12 May 2011

At MSR and Bing, when we do machine learning on smaller datasets (say anything below 100GB) we often use relational databases and SQL. Throw in a little bit of Excel and R and you’ve got yourself a very powerful platform for exploratory data analysis.

After the exploratory phase, we often build statistical models (adPredictor, TrueSkill, Matchbox, …) to discover more complex structures in the data. Infer.NET helps us prototype these graphical models, but unfortunately it forces you to work in a mode where you first create a binary that performs inference, suck out all data to your machine, run inference locally and then write all inference results back to the DB. My local machine is way slower than the machines which run our DB or our local compute cluster so ideally I’d like to have a platform which computes “close” to the data.

The Probabilistic Query Language (or PQL) is a language/tool which I designed two years ago, during an internship with Ralf Herbrich and Thore Graepel, where we had the following goals in mind:

• Allow for rapid prototyping of graphical models in a relational environment
• The focus should be on specifying models, not algorithms
• It should enable large scale execution and bring the computation to the data, rather than the data to the computation Using SQL Server, DryadLinq (Map-Reduce for .NET) and Infer.Net I built a prototype of PQL and tested it on some frequently used models at Microsoft. In this post I want to introduce the PQL language and give a few examples of graphical models in PQL. Let’s start with a very simple example where we have a DB with a table containing people’s info and a table with records describing doctor visits for those people. Assume the following relational schema

We assume that people have an unknown weight and when they go to the doctor, she measures this weight. Depending on the time of day (after a heavy lunch), this estimate could be off a bit. A statistical model to capture these assumption is to introduce a random variable for the weight for each person in the People table, put a prior on this variable and connect it with the observations in the DrVisits table. So how do we write such a model in PQL?

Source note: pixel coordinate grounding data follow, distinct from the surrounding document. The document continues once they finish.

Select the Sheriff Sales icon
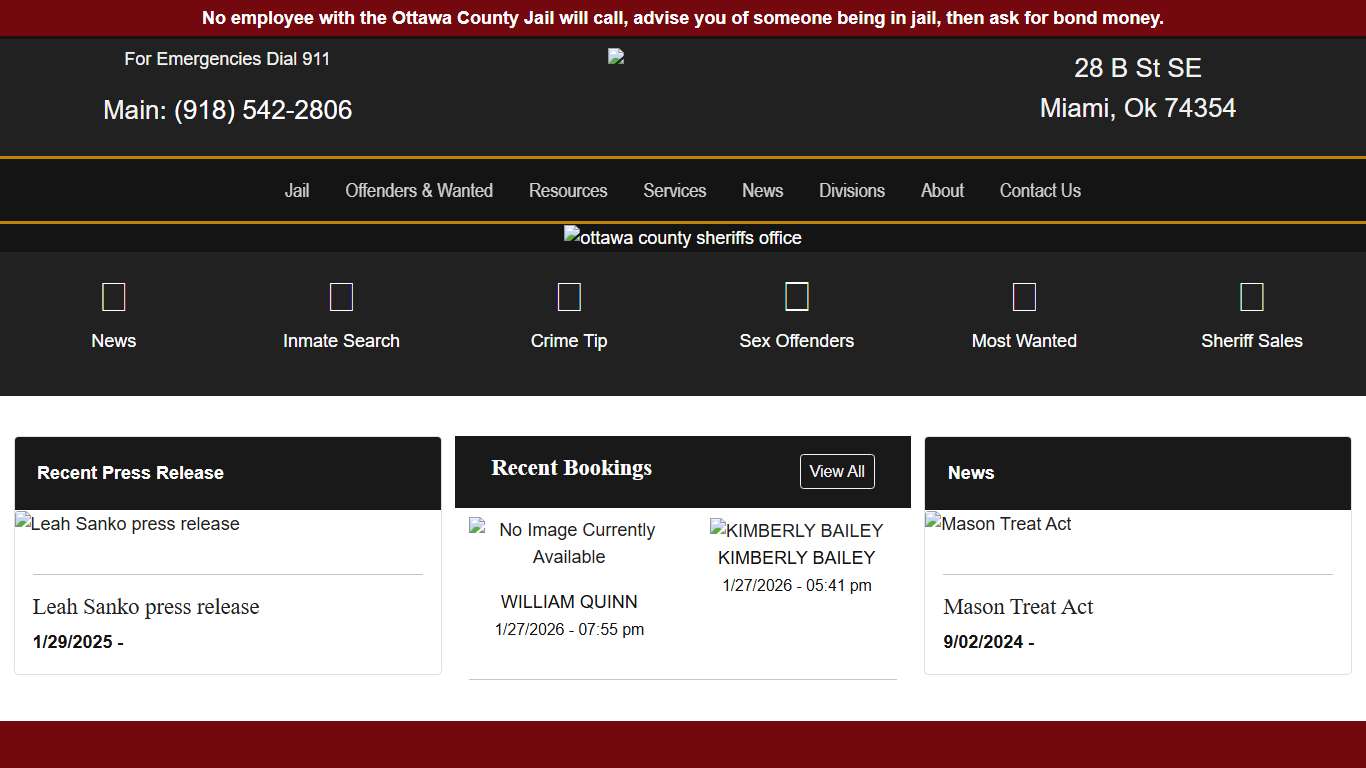The width and height of the screenshot is (1366, 768). point(1252,296)
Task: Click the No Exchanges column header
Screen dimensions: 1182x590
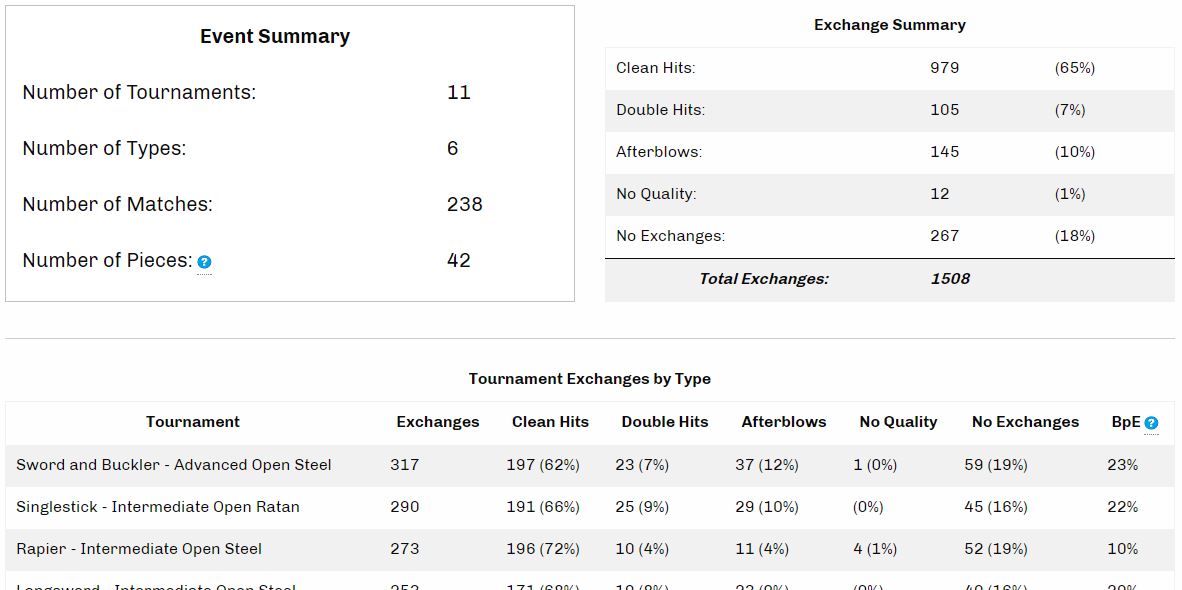Action: pos(1025,422)
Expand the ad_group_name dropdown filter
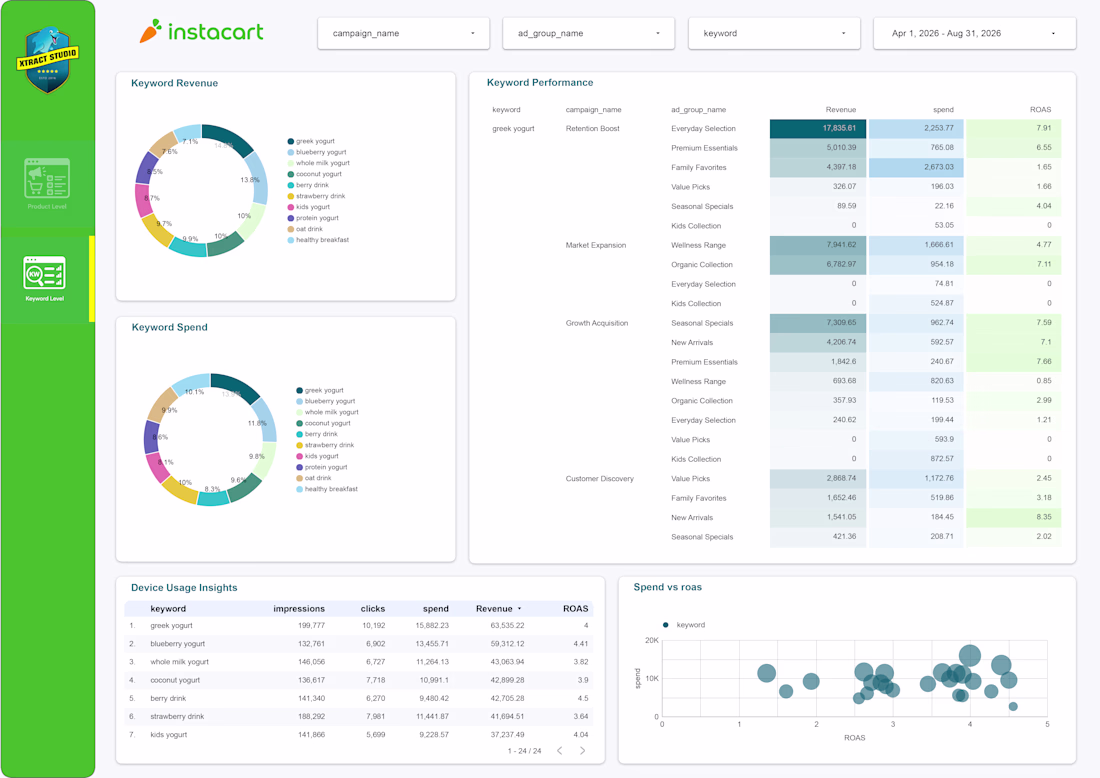 pyautogui.click(x=589, y=33)
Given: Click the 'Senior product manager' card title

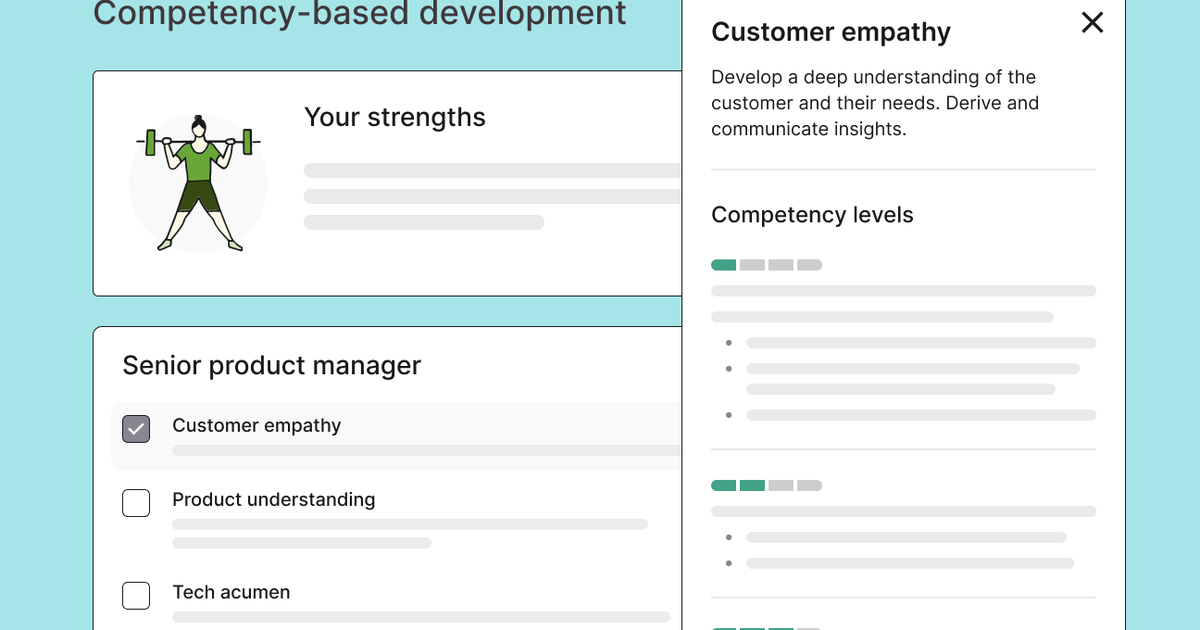Looking at the screenshot, I should 271,365.
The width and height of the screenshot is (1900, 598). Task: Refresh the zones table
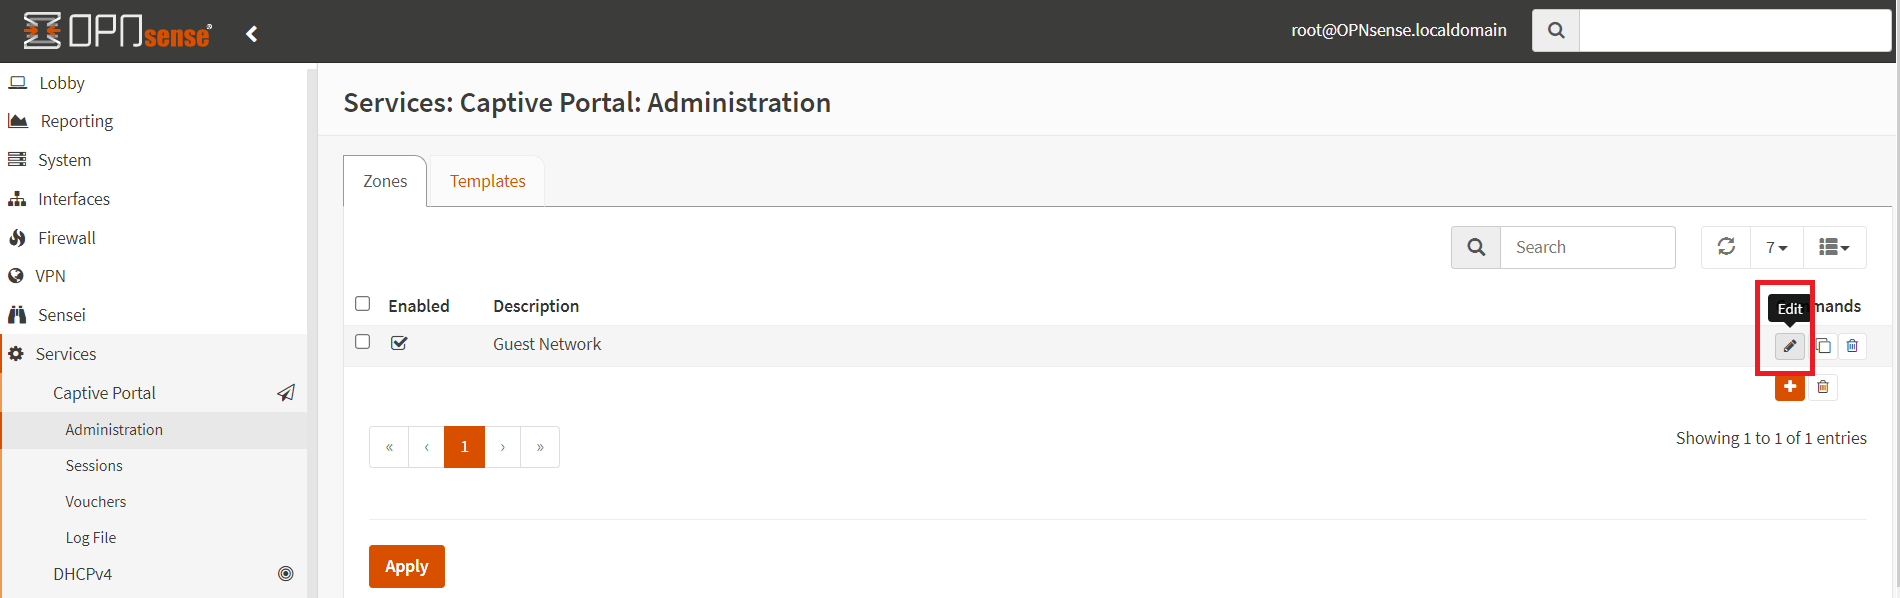tap(1726, 247)
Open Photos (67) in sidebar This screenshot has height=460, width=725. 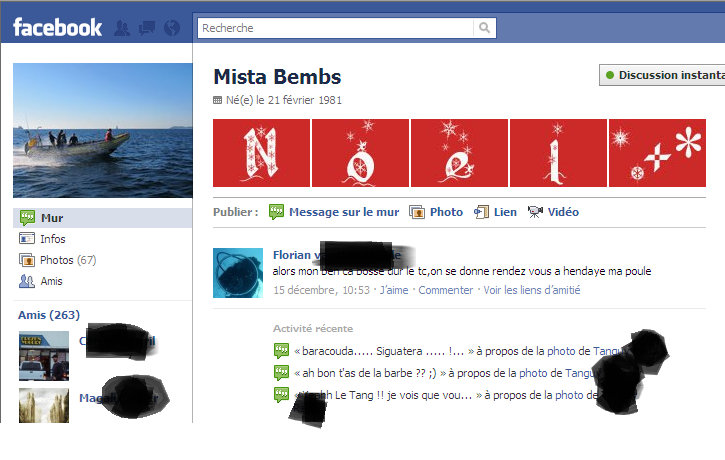(x=67, y=260)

PQL is very much like SQL but with two extra keywords: AUGMENT and FACTOR. AUGMENT allows us to add random variables to the DB schema. In the example above we would write

People = AUGMENT DB.People ADD weight FLOAT


This essentially defines a “plate” in graphical model speak: for each row in the People table, a random variable over the real numbers called weight is defined.

The FACTOR keyword in PQL allows to introduce factors between random variables as well as any other variables in the DB schema. FACTOR follows the relational SQL syntax to specify exactly how to connect variables. To specify a normal prior on the weight variable we could write

FACTOR Normal(p.weight | 75.0,25.0) FROM People p


This introduces a normal factor for each row in the People table (the FROM People p part). The final component of our program connects the random variable with observations. In this case, we use the familiar SQL JOIN syntax to specify how to connect rows from the People table to the rows in the DrVisits table. In PQL we write

FACTOR Normal(v.weight | p.weight, 1.0)
FROM People p
JOIN DrVisit v ON p.id = v.personid


Except for the first line this is exactly SQL; instead of doing a query, the FACTOR statement describes the “probabilistic augmentation” of the DB schema”.

For the example above, this is it, the PQL program contains five lines of code and can be sent to the DB. It will run inference by performing EP or variational Bayesian inference. The inference itself can be run either within the database (this was implemented by Tina Palla who was an intern with us) or on the DryadLinq cluster.

Another example of PQL is the program to describe the TrueSkill ranking system. In this example we assume two-player games stored using a table of players (called Players) and a table of game outcomes (called PlayerGames). Each game played generates two rows in the PlayerGames table: one for the winner and the loser (with a score) column specifying who is the winner and who is the loser. The PQL program for TrueSkill is written below

Players = AUGMENT DB.Players ADD skill FLOAT;
PlayerGames = AUGMENT DB.PlayerGames ADD performance FLOAT;
FACTOR Normal(p.skill | 25.0, 20.0) FROM Players p;
FACTOR Normal(pg.performance | p.skill, 0.1)
FROM PlayerGames pg
JOIN Players p ON pg.player_id = p.player_id;
FACTOR IsGreater(pgb.performance, pga.performance)
FROM PlayerGames pga
JOIN PlayerGames pgb ON pga.game_id = pgb.game_id
WHERE pga.player_id &lt; pgb.player_id AND pga.score = 0;
FACTOR IsGreater(pga.performance, pgb.performance)
FROM PlayerGames pga
JOIN PlayerGames pgb ON pga.game_id = pgb.game_id
WHERE pga.player_id &lt; pgb.player_id AND pga.score = 2;


There are a lot of features in PQL I haven’t covered in this blog post (like using random variables in a WHERE clause to create mixture models) but I wanted to give you a flavour of what we’ve been working on so far.

While working on PQL I learned a lot about the state of the art in probabilistic databases and statistical relational learning. I think compared to this academic work, PQL does not add many theoretical contributions; our goal is to design a tool which takes statistical relational learning out of the laboratory into the hands of data mining practicioners.